US CPI came in slightly higher than expected, raising chances that the Fed might keep rates high for longer following a week featuring dovish Fed talk from rising yields. The rise in the greenback was seen ending the recent risk rally.
Chart: AUDUSD
In September, US CPI data showed a slight 10bps increase in both monthly and yearly inflation rates to 0.4% and 3.7%, respectively. Although Core aligned with expectations, the likelihood of the Fed maintaining a “high for longer” approach increased due to rising shelter costs, particularly a 0.5% spike in rental costs. The dollar index soared 0.86%, pushing higher against the Japanese yen to recapture 150, sparking concerns of a BOJ intervention. 149 is expected support. Meanwhile, Initial Jobless claims came in largely in line with expectations, while on the auction front, the 30-year bond pool disappointed.
The US imposed sanctions on owners of tankers carrying Russian oil priced above the price cap of $60/bbl. It follows an oil and gas cooperation deal between Iran and Russia, presumably aiming to undermine sanctions. WTI firmed up due to OPEC’s more optimistic forecast than the IEA, but a large EIA inventory build of 10.2M bbl and OPEC’s increased production saw crude giving back nearly all gains. It closed the session at $83.50/bbl, with the next levels seen at $86 and $81.50 a barrel.

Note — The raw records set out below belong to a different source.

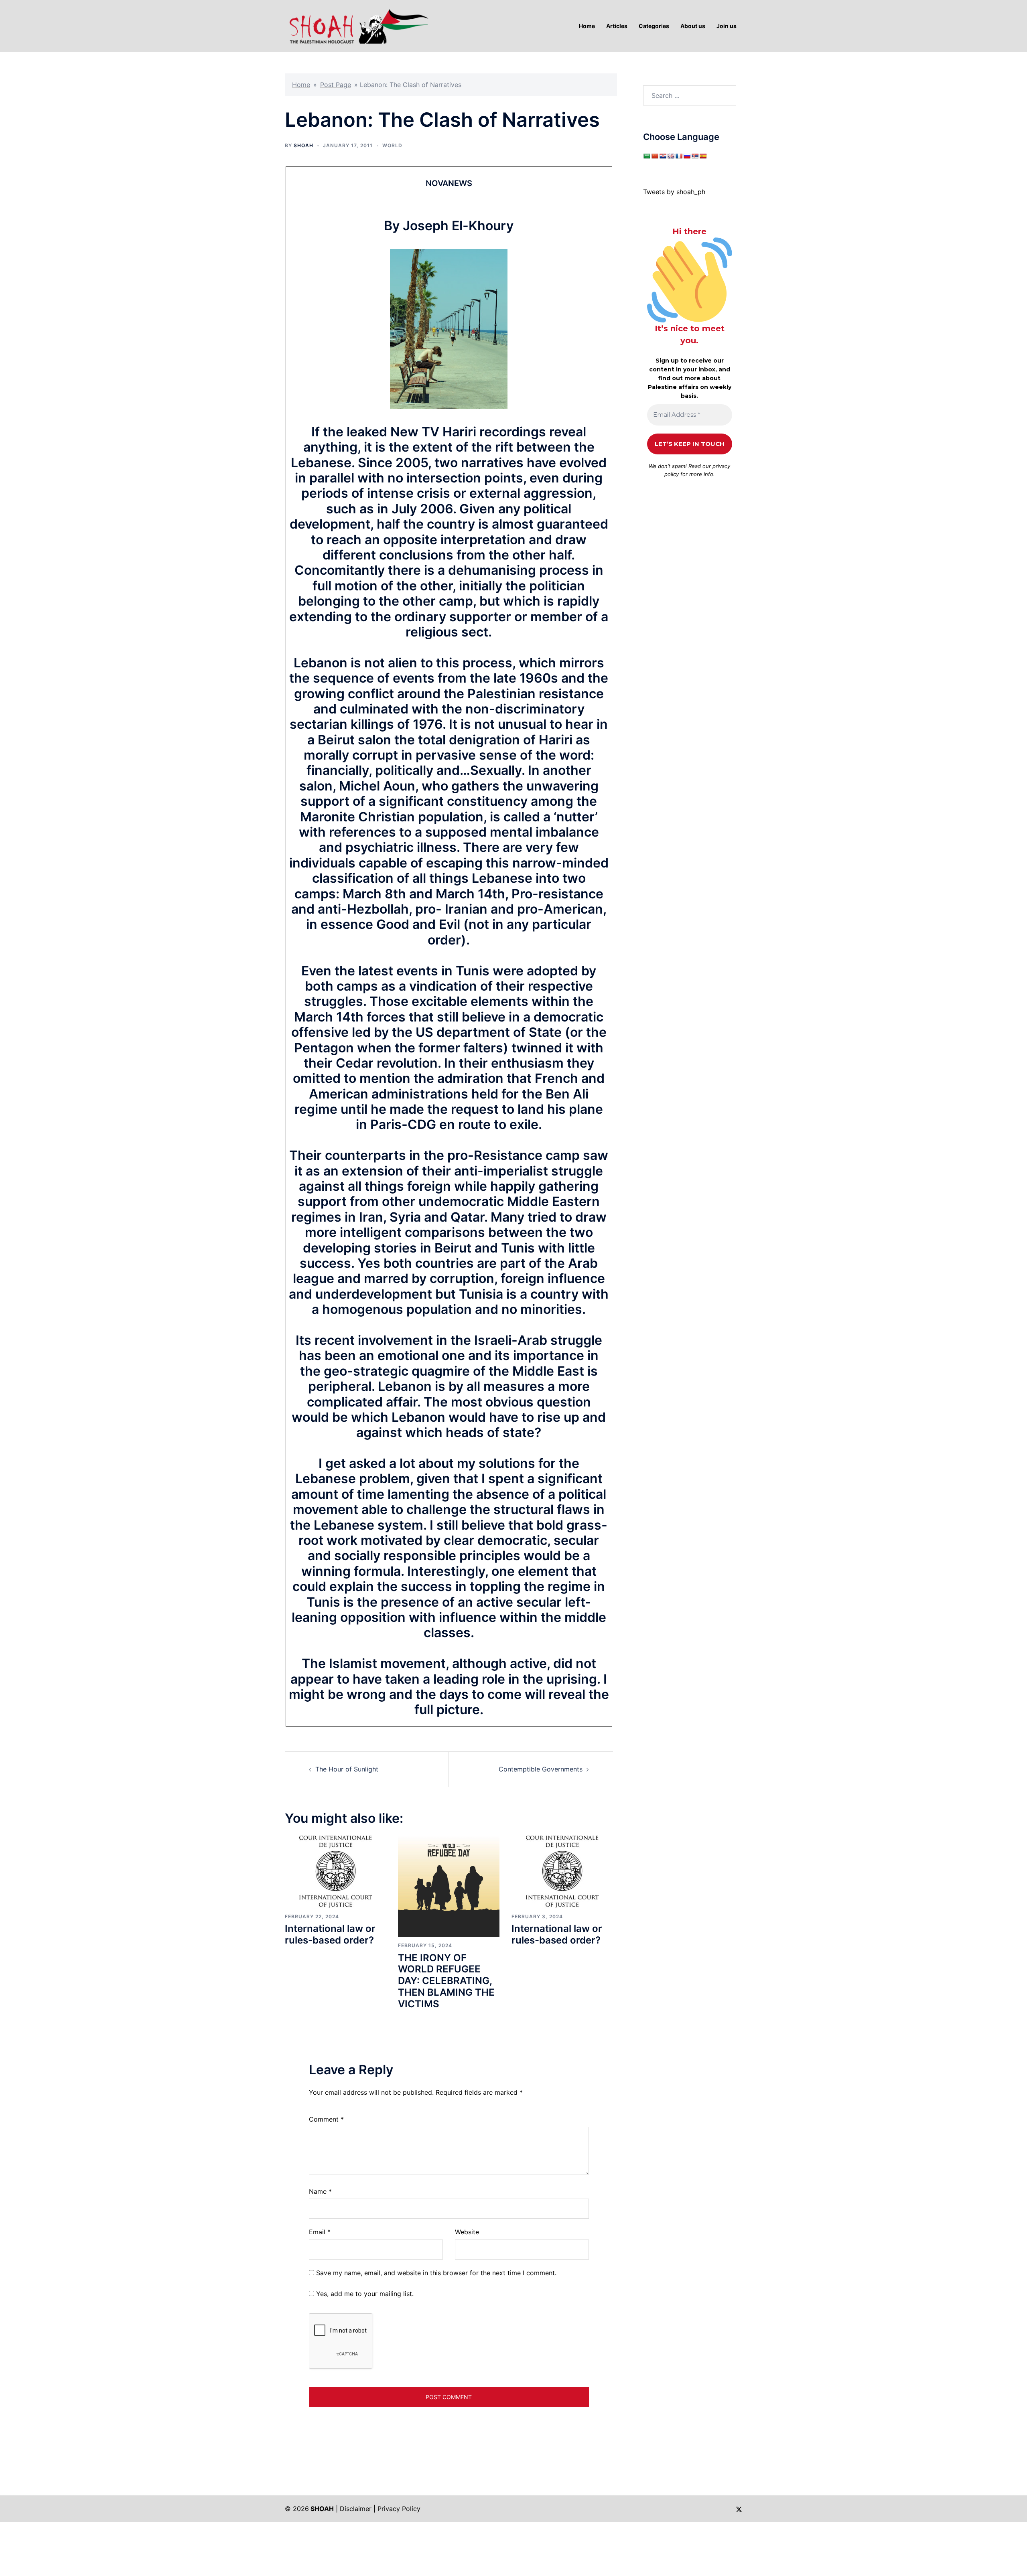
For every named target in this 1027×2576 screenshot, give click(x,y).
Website (467, 2232)
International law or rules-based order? (330, 1934)
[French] (678, 156)
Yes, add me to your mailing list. (364, 2294)
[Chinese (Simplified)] (654, 156)
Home (301, 85)
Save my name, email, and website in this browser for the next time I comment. (436, 2273)
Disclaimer (355, 2509)
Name (320, 2191)
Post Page (335, 85)
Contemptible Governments (541, 1769)
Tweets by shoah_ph (674, 192)
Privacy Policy (399, 2509)
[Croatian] (662, 156)
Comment (326, 2119)
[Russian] (686, 156)
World (392, 145)
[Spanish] (702, 156)
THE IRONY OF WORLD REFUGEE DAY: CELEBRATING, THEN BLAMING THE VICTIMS (446, 1981)
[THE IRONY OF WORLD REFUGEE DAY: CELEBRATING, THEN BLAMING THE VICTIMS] (448, 1886)
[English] (670, 156)
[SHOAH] (357, 25)
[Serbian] (694, 156)
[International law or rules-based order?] (335, 1871)
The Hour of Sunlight (346, 1769)
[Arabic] (646, 156)
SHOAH (303, 145)
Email (320, 2232)
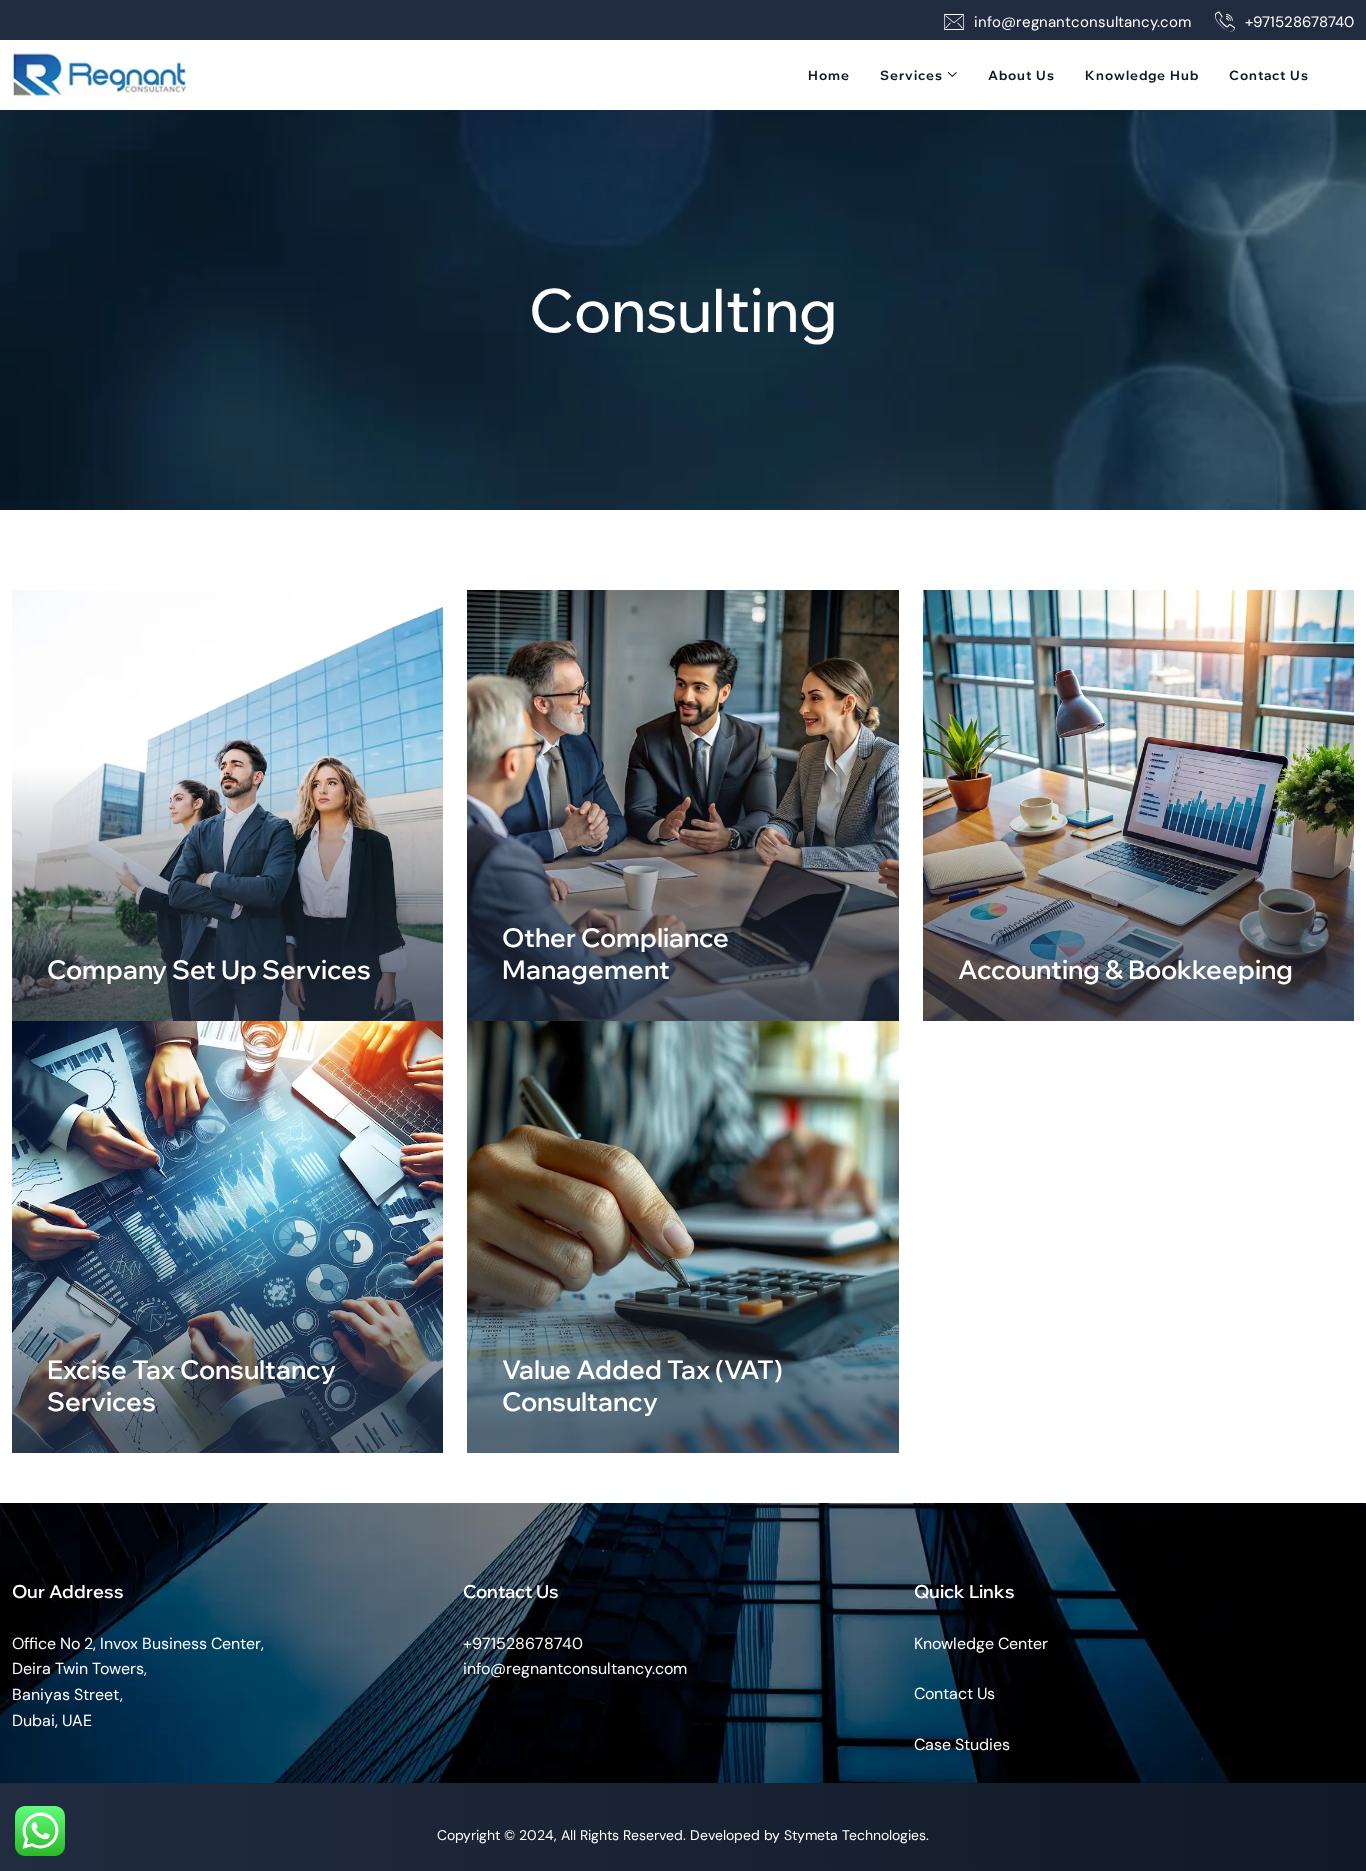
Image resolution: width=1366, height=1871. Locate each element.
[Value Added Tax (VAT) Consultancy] (682, 1236)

ECB policymakers Francois Villeroy (France) and Yannis Stournaras (Greece) expressed optimism about inflation returning to 2% without further tightening. Minutes from the last meeting showed that the bank’s models suggest that a deposit rate of 3.75 to 4% could bring inflation back to 2% if maintained for a sufficient period, implying the ECB may be done hiking. Pressured by a stronger dollar, EUR/USD ended its 6-day streak at 1.0640, with next support expected below or at $1.05.
A stronger dollar affected several currencies, including the Australian dollar, with rising US yields seen AUD/USD 1.5% day on Thursday. China’s CPI contributed to the drop as it fell below expectations of a 0.2% increase, falling flat. Exports also showed weakness at 6.2% versus 7.6% compared to last year, while imports have not shown a positive growth since September last year. The move from 0.6414 to 0.6313 could continue if bears take over 0.6286, with some respite towards 0.6364 possible.